Exercise aim:
Copy out only the span from the line with "This screenshot has" to the end of the data, both ends kept, word for word.

Records to use:

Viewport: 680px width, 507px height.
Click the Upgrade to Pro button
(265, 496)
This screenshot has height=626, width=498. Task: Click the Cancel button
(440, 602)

Answer to this problem:
This screenshot has height=626, width=498. Task: Click the Cancel button
(440, 602)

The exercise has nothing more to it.